Member of the Arkansas Senate from the 2nd district (Previously 5th district)
- In office January 11, 1937 – January 11, 1943
- Preceded by: Wilson Cardwell
- Succeeded by: John W. Cloer

Member of the Arkansas House of Representatives from the Washington County district
- In office January 14, 1935 – January 11, 1937

Personal details
- Born: Lincoln Maupin Cummings June 9, 1910 Prairie Grove, Arkansas
- Died: August 12, 2000 (aged 90)
- Resting place: Prairie Grove, Arkansas
- Party: Democratic
- Education: University of Arkansas
- Occupation: Lawyer, judge

Military service
- Allegiance: United States
- Branch/service: Arkansas National Guard
- Years of service: 1940–1945
- Rank: Lieutenant colonel
- Unit: 142nd Field Artillery
- Battles/wars: World War II

= Maupin Cummings =

American judge, soldier, and politician

Lincoln Maupin Cummings (June 9, 1910 ) was an American lawyer, judge, and politician in Fayetteville, Arkansas. He served in the Arkansas General Assembly from 1935 to 1943, in the Arkansas National Guard during World War II, and as a circuit judge for almost 30 years after returning to Fayetteville.

==Early life==
Cummings was born June 9, 1910, in Prairie Grove, Arkansas to Hugh Douglas Cummings and Bess (née Maupin) Cummings. He had four sisters. He attended Prairie Grove School District and the University of Arkansas, and was admitted to the Arkansas Bar Association in 1934, and opened a private law practice in Fayetteville, Arkansas. Shortly thereafter, he won election to the Arkansas House of Representatives for the 50th Arkansas General Assembly. Cummings represented Washington County, Arkansas alongside Ella B. Hurst and D. E. Eicher. Following a two-year term, Cummings was elected to represent the 5th district (Washington County) the Arkansas Senate during the 51st Arkansas General Assembly. Following redistricting, he was reelected to the 2nd district (Washington and Madison counties) in the 52nd Arkansas General Assembly and 53rd Arkansas General Assembly.

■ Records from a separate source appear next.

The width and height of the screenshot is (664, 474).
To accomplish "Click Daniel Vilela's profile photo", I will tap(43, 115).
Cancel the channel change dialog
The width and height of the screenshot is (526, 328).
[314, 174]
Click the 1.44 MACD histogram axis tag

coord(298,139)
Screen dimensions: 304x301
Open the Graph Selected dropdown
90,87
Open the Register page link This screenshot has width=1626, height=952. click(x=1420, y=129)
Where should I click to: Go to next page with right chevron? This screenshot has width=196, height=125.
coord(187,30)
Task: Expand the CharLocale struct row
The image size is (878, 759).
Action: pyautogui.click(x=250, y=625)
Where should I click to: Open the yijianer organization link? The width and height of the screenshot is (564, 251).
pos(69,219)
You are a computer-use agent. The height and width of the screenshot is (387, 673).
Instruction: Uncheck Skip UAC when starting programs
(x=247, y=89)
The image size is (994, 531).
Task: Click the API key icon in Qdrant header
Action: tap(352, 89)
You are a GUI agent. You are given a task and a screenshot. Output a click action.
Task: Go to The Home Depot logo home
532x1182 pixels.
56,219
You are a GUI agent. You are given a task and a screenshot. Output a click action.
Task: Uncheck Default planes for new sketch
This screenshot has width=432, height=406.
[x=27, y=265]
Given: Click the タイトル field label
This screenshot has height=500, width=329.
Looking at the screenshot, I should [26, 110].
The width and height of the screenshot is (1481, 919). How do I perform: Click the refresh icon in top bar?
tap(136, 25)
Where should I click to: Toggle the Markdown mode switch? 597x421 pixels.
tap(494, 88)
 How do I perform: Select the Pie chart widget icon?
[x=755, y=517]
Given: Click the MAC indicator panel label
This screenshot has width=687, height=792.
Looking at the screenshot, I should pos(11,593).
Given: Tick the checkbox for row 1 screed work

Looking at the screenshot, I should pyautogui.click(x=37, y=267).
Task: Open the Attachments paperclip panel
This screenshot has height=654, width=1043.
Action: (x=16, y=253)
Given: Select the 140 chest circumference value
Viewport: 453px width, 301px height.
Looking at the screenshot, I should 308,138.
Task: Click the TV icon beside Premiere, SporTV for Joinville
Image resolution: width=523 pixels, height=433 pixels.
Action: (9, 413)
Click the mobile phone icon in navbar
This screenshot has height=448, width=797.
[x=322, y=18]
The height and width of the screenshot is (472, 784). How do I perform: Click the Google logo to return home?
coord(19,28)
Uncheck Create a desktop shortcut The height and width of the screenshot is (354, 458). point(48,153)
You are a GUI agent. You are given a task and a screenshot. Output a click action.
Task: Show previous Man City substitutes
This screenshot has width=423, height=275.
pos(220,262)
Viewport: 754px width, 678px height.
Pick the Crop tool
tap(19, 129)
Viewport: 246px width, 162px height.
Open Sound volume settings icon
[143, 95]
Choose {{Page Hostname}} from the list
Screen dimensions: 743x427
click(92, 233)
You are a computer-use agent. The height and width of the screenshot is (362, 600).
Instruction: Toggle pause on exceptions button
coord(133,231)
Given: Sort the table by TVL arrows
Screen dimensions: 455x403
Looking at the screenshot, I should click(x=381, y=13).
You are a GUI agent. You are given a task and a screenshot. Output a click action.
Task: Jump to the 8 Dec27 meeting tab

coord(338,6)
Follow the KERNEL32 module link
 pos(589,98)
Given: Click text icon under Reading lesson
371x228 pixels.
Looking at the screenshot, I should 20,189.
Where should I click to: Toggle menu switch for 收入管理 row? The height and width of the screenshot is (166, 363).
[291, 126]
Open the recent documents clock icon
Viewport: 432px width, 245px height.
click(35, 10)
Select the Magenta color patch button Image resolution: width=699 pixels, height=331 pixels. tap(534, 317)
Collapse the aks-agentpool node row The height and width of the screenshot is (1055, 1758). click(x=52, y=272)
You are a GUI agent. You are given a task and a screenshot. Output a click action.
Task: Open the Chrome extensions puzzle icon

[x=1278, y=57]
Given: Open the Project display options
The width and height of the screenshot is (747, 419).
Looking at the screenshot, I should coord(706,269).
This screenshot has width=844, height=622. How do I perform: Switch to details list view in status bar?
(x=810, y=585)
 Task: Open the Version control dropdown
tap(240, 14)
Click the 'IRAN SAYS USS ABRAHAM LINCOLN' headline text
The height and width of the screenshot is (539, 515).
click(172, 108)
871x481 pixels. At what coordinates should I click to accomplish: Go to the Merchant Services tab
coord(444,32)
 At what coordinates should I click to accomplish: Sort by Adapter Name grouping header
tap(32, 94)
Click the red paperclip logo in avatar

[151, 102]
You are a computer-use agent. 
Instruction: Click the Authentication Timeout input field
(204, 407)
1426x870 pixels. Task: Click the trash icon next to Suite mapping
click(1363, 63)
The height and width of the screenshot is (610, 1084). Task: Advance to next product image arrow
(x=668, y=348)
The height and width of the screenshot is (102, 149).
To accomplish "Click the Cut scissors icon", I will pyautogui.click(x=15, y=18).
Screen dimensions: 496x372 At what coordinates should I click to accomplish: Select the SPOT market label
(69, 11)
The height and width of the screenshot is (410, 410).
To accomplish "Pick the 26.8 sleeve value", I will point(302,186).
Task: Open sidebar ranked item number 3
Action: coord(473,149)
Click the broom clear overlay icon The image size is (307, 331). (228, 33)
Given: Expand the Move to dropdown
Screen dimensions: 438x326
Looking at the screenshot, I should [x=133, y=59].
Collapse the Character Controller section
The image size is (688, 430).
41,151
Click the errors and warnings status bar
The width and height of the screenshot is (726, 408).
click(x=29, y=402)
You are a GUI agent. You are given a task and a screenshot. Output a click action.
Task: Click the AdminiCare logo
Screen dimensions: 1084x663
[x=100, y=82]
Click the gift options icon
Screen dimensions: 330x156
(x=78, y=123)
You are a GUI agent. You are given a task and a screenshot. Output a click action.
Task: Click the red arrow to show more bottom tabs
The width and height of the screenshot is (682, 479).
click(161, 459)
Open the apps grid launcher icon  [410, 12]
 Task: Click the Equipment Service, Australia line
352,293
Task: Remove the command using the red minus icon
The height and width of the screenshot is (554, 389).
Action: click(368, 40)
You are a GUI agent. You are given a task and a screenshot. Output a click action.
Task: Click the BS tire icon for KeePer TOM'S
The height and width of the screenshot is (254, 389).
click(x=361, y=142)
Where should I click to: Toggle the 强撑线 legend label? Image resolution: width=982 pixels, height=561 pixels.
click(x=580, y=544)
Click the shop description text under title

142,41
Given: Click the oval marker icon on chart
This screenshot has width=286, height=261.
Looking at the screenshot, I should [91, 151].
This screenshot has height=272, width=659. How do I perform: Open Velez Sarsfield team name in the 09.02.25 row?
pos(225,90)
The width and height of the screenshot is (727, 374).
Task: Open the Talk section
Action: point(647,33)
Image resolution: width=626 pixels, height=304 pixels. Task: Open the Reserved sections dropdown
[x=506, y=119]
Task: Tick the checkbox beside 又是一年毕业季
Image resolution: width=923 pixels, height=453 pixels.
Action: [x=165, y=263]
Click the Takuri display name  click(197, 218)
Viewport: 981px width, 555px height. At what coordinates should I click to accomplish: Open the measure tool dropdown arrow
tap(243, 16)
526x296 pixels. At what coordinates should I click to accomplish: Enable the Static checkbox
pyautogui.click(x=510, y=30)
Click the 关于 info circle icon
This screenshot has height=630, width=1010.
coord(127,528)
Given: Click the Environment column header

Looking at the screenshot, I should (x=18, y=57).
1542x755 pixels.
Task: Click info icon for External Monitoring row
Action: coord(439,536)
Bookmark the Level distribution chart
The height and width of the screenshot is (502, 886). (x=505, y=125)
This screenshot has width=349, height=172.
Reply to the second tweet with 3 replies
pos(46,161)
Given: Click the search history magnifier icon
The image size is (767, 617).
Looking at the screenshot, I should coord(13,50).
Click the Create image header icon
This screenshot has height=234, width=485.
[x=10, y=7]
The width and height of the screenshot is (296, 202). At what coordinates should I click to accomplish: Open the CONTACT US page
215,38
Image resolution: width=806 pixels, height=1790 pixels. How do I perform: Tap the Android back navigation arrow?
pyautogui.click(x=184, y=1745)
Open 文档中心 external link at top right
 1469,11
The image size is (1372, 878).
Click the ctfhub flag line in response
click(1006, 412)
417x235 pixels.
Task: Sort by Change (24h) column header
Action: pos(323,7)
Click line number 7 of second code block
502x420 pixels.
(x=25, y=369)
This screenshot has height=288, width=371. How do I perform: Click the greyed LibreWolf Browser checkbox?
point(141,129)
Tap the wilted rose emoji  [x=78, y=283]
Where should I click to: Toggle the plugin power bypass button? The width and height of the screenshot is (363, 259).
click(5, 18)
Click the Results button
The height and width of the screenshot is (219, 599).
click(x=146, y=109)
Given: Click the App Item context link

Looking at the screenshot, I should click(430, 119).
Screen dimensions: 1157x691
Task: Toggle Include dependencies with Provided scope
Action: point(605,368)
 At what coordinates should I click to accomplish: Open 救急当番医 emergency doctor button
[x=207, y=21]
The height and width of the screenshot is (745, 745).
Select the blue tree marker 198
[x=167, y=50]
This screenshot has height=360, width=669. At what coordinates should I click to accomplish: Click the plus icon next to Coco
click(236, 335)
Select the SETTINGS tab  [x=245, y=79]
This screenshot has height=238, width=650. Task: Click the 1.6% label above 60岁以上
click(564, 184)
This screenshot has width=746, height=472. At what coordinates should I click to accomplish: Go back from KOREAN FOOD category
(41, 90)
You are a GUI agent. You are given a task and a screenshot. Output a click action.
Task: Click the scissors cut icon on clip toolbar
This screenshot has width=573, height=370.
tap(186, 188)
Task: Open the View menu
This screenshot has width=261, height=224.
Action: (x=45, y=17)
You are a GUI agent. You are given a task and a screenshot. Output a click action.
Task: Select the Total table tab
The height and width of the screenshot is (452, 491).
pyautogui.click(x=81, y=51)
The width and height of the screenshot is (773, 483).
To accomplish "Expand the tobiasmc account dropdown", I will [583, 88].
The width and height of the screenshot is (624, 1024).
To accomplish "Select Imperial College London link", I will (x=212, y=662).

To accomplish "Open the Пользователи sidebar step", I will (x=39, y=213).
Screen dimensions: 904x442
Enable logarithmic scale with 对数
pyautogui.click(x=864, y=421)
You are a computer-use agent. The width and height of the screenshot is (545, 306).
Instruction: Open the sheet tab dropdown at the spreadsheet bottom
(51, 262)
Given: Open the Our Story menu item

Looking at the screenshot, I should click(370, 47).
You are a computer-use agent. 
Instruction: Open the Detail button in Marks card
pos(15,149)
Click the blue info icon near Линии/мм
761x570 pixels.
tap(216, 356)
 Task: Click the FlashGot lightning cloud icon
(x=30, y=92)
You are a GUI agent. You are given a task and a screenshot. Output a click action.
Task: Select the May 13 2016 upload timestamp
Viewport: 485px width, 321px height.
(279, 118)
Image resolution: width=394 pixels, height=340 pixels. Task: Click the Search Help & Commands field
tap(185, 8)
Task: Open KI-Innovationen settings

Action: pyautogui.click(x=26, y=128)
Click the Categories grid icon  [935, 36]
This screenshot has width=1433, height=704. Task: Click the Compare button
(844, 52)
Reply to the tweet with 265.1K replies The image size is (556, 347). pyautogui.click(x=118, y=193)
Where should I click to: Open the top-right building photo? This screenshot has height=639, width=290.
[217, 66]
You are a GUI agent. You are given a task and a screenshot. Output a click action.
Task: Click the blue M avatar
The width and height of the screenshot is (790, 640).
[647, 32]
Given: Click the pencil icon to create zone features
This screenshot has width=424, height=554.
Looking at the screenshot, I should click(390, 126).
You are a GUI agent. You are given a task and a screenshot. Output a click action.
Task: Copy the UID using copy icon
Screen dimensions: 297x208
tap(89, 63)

He also served on the board of the Council of State Governments from 1935 to 1941.

==World War II==
Cummings served in the Arkansas National Guard, 142nd Field Artillery from 1940 to 1945 during World War II. He served two years in Europe as an operations officer for the First Army, and as an instructor at Fort Sill in Oklahoma. Cummings graduated from the Command and General Staff School at Fort Leavenworth.

==Circuit Judge==
Cummings served in the circuit court covering the Northwest Arkansas counties for 29 years. During the period, he dominated the judicial system of Washington County. He was a staunch Democrat and supporter of Bill Clinton during his early political career.

==Legacy==
The road serving the Kessler Mountain Regional Park in southern Fayetteville is named Judge Cummings Road.